Pictures stay out. Extract the lines below from the first one through the line with "Open the Tools menu", both included.

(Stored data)
————————

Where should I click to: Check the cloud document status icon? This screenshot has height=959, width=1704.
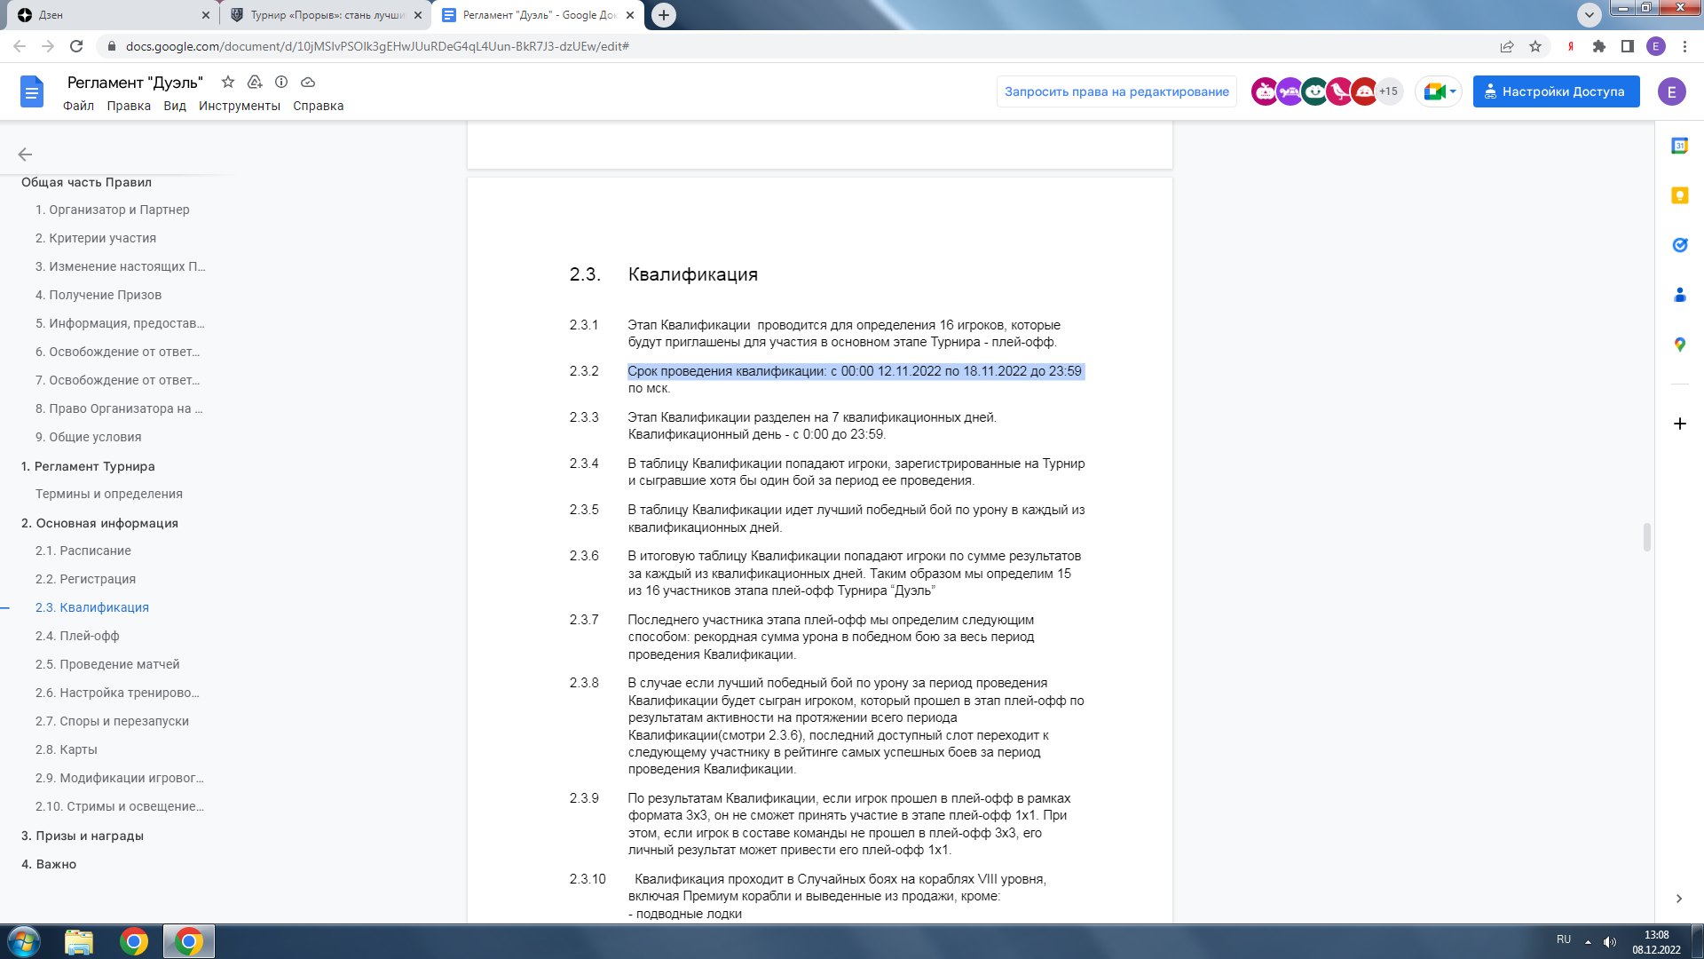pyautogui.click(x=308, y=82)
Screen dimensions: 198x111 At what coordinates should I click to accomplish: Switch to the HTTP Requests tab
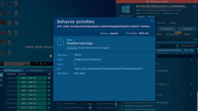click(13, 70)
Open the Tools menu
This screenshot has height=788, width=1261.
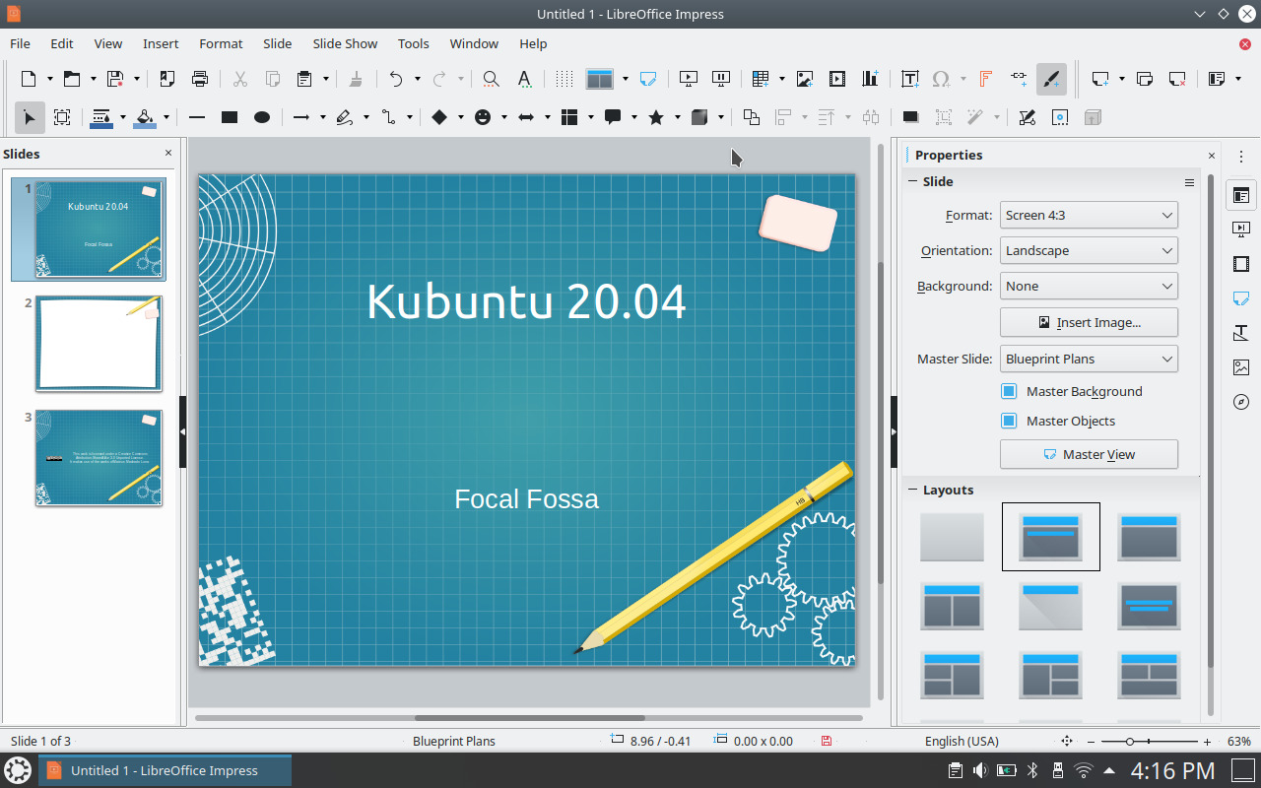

————————

### Exercise solution
Where should I click to: Check the cloud document status icon? This screenshot has height=959, width=1704.
pyautogui.click(x=308, y=82)
Screen dimensions: 198x111 At what coordinates should I click to accomplish: Switch to the HTTP Requests tab
click(13, 70)
Open the Tools menu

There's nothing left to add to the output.